---------- BLOCO DE TEXTO
A maior ameaça que o Brasil está sofrendo, neste momento, não é a da cotação do real, que continua a cair diante do dólar, nem a da fuga de capitais especulativos. O mais sério problema que o País enfrenta é o da chuva de boatos e manipulações que se origina dos meios especulativos, visando fomentar uma situação difícil para auferir vantagens cada vez maiores. Não haja ilusões, alguns grupos conseguiram lucros exorbitantes nos últimos dias, emfunção da crise brasileira. Para o comum dos mortais, é quase impossível avaliar com precisão o que se passa nos meandros da alta especulação mundial, hoje ainda mais sofisticada e que gera dividendos fabulosos sem esforços, trabalho ou dificuldades. A queda acentuada do real diante do dólar, nos últimos dias, provocou por si lucros elevados para aqueles que estavam ‘bem informados’, muitos dos quais responsáveis pela onda que acabou provocando esta situação.
Naturalmente, a sequência de um ambiente traumático, a sucessão de quedas no valor da moeda, até há pouco estável e firme, os boatos constantes, tudo isto produz um clima perigoso que pode levar a consequências trágicas para a população. Evitar isto há de ser a tarefa prioritária do governo, que afinal precisa agir como medida até de defesa própria, mas também de todos quantos ainda mantêm a lucidez e percebem, como certos e destacados economistas em todo o mundo, que a situação não é tão negra quanto alguns a pintam. Não há dúvidas que existem problemas, mas os mais sérios são os mesmos que fazem parte das preocupações dos brasileiros nos últimos anos. E é certo que o clima que se criou com a onda especulativa não ajuda em nada. Todavia, também é preciso perceber que o Brasil tem meios eficazes para superar as atuais dificuldades.
A propósito, é importante destacar as afirmativas do presidente do comitê interino do FMI, Carlo Azeglio Ciampi, que foi taxativo ao dizer que ‘‘não se deve dar muita importância’’ às flutuações da moeda brasileira, porque o Brasil ‘‘tem uma economia sólida’’ que deve se recuperar com a ajuda internacional. Sobre o risco da crise se espalhar para outros países da América Latina, Ciampi, que também é ministro do orçamento e do Tesouro italiano, foi igualmente claro: ‘‘Sempre há riscos e perigos, mas não vejo riscos específicos.’’ Ciampi, ex-presidente do Banco Central italiano, deu estas declarações em Roma após um encontro semanal do gabinete italiano. O comitê interino do FMI dá assessoramento ao quadro de diretores do fundo em assuntos de câmbio mundial e crises globais.
--------------------
**INSTRUÇÕES DAS TAREFAS:**
1. Reproduza do texto sobre a crise do real o trecho que vai de "A propósito, é" até "e crises globais.", incluindo este último.
2. No texto sobre a crise do real, que outro cargo Carlo Azeglio Ciampi ocupa além da presidência do comitê interino do FMI?
---------- TRECHO DOS DADOS
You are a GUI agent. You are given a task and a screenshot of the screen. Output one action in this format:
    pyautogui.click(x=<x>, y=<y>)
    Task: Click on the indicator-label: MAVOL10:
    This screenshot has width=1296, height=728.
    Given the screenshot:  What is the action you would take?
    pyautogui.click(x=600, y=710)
--------------------
**SOLUÇÕES:**
1.
A propósito, é importante destacar as afirmativas do presidente do comitê interino do FMI, Carlo Azeglio Ciampi, que foi taxativo ao dizer que ‘‘não se deve dar muita importância’’ às flutuações da moeda brasileira, porque o Brasil ‘‘tem uma economia sólida’’ que deve se recuperar com a ajuda internacional. Sobre o risco da crise se espalhar para outros países da América Latina, Ciampi, que também é ministro do orçamento e do Tesouro italiano, foi igualmente claro: ‘‘Sempre há riscos e perigos, mas não vejo riscos específicos.’’ Ciampi, ex-presidente do Banco Central italiano, deu estas declarações em Roma após um encontro semanal do gabinete italiano. O comitê interino do FMI dá assessoramento ao quadro de diretores do fundo em assuntos de câmbio mundial e crises globais.

2. Ele é ministro do orçamento e do Tesouro italiano.